#### PAGE TEXT:

--- START ---

Wilhelm Wagenfeld (15 April 1900, Bremen, German Empire — 28 May 1990, Stuttgart, West Germany) was a German industrial designer and former student of the Bauhaus art school. He designed glass and metal works for the Jenaer Glaswerk Schott & Gen., the Vereinigte Lausitzer Glaswerke in Weißwasser, Rosenthal, Braun GmbH and WMF. Some of his designs are still produced to this day.

== Biography ==
Wagenfeld undertook an apprenticeship as an industrial technical drawer at Koch & Bergfeld, a Bremen silverware factory from 1914 to 1918, attending the Bremen Kunstgewerbeschule (a school of applied arts) from 1916 to 1919. He trained to become a silversmith at the Zeichenakademie Hanau from 1919 to 1922. From 1923 to 1925 he studied at Bauhaus in Weimar. He undertook a preliminary course with László Moholy-Nagy in his third year, and later trained in the Bauhaus metal workshop. During this time he designed some of his famous works, such as the Bauhaus WA24 'Wagenfeld lamp' in 1924.

--- END ---

#### DATA SECTION:
--- START ---

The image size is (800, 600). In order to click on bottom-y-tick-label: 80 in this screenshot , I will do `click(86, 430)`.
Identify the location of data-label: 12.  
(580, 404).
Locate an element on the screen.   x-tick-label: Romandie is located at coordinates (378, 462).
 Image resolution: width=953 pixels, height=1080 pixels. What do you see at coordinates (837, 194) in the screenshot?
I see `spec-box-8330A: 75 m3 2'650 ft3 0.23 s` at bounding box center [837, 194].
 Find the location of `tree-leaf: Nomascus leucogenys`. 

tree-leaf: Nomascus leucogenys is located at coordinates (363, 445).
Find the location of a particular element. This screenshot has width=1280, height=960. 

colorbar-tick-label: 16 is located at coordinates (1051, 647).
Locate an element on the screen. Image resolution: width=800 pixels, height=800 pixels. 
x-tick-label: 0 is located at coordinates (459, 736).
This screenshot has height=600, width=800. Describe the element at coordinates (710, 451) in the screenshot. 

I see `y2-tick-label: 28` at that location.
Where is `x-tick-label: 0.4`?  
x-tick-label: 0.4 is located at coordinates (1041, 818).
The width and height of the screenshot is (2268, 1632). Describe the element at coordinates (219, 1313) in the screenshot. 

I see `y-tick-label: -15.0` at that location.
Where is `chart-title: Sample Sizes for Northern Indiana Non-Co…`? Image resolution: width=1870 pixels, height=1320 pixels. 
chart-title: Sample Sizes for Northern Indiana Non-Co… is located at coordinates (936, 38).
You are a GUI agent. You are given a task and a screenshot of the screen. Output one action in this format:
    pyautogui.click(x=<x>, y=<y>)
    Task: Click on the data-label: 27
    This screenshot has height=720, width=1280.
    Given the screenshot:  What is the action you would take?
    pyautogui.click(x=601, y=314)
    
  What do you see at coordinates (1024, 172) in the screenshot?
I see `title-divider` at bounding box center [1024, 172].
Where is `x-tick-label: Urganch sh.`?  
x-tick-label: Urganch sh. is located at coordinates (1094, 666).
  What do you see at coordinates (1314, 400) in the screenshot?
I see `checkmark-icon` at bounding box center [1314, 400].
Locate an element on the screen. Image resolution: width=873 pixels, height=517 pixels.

--- END ---

#### BRIEF 1:
From the Wilhelm Wagenfeld text, return the passage starting with "Wilhelm Wagenfeld (15" and going on through "to this day.", copied exactly.
#### BRIEF 2:
Resume the Wilhelm Wagenfeld text after its final sentence.

#### ANSWER BOX 1:
Wilhelm Wagenfeld (15 April 1900, Bremen, German Empire — 28 May 1990, Stuttgart, West Germany) was a German industrial designer and former student of the Bauhaus art school. He designed glass and metal works for the Jenaer Glaswerk Schott & Gen., the Vereinigte Lausitzer Glaswerke in Weißwasser, Rosenthal, Braun GmbH and WMF. Some of his designs are still produced to this day.

#### ANSWER BOX 2:
When the Bauhaus in Weimar closed in April 1925, in order to move to Dessau, he did not go with it to complete his studies, but stayed in Weimar. After completing his journeyman's exams in silversmithing he became a member of the German Werkbund. He took the position an assistant in the metal workshop at the Staatlichen Hochschule für Handwerk und Baukunst Weimar, (State Academy of Crafts and Architecture) on 1 April 1926, and on 1 April 1928 he became head of the department. The school closed on 1 April 1930 due to Nazi pressure, but Wagner and the other tutors received the rights to all designs they had developed while working at the school.

From then he began working freelance, undertaking a commission for the Thuringian Ministry of Economics. In 1931 he did some teaching at the State Academy of Art in Berlin-Schöneberg. From 1935 to 1947 he was the artistic director of the Vereinigte Lausitzer Glaswerke (United Lausitzer Glass Works) in Weisswasser. His work won a prize at the 1937 Exposition Internationale des Arts et Techniques dans la Vie Moderne (International Exposition of Art and Technology in Modern Life), and he also won a prize at the 1940 Milan Triennial VII.

Wagenfeld refused to join the Nazi party and as punishment he was sent as a "political pest" to serve on the Eastern Front with the flying corp. He was captured in 1945 and held in a Russian prisoner of war camp until September 1945, when he returned to Weisswasser.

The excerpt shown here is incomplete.